Amerikaans-Engels
Het Amerikaans-Engels (American English of U.S. English) is een variëteit (een vorm) van het Engels. Het Amerikaans-Engels wordt voornamelijk in de Verenigde Staten gesproken. Wereldwijd is het Amerikaans-Engels een van de twee belangrijke variëteiten van Engels samen met het Brits-Engels.
Tussen het Amerikaans- en Brits-Engels zitten aardig wat verschillen op het gebied van spelling, woordenschat en uitspraak. Zo wordt het woord kleur in het Amerikaans-Engels geschreven als color en in het Brits-Engels als colour. Ondanks de verschillen kunnen sprekers van beide variëteiten elkaar (meestal) goed verstaan. Het is vergelijkbaar met het verschil tussen het Vlaams en het Standaardnederlands.

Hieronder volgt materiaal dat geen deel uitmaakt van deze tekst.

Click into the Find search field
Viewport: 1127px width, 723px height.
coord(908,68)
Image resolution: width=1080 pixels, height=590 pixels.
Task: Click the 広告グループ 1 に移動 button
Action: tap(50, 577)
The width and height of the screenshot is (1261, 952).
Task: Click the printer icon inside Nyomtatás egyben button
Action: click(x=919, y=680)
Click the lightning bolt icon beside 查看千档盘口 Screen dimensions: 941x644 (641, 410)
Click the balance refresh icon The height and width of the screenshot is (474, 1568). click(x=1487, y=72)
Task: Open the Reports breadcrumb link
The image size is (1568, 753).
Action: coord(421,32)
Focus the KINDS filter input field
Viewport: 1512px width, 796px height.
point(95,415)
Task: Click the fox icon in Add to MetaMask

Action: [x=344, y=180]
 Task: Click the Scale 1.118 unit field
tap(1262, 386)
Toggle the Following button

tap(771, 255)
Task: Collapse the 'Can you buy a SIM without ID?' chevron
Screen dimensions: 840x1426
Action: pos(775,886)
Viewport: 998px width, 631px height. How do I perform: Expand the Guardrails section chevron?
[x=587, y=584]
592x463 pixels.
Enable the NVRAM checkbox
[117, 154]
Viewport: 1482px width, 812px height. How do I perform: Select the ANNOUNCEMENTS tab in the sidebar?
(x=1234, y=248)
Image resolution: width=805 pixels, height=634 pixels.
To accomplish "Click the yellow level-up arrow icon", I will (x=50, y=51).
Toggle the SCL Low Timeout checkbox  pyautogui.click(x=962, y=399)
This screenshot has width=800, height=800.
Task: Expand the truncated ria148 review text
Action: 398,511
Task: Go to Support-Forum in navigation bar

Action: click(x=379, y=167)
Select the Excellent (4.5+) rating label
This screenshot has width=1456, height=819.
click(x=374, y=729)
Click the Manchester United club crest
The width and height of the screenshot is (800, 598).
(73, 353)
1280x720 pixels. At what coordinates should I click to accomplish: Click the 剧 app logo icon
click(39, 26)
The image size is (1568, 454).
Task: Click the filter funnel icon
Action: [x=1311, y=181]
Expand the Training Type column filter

In principe zijn beide vormen goed. Het Amerikaans-Engels wordt vandaag de dag internationaal meer gebruikt, vooral in de economie, entertainment en toerisme. Desondanks is het Brits-Engels iets "chiquer".
Geschiedenis
Het Amerikaans-Engels ontstond uit het Brits-Engels. De eerste kolonisten spraken ook Brits-Engels. Zij kwamen in de 16e en 17e eeuw naar de Verenigde Staten en stichtten verschillende koloniën. De kolonisten kwamen uit verschillende dialectgebieden in Groot-Brittannië en Ierland. Deze gebieden zijn normaal gescheiden van elkaar, maar in de Verenigde Staten werden sprekers gemixt. Hierdoor begonnen de dialecten ook te mixen. Het Amerikaans-Engels heeft hierdoor minder verschillen dan het Brits-Engels. Desondanks ontstonden in de Verenigde Staten later wel dialecten. Het Amerikaans-Engels in Californië klinkt bijvoorbeeld anders dan het Amerikaans-Engels in New York City. Deze dialecten doken op in de 18e eeuw.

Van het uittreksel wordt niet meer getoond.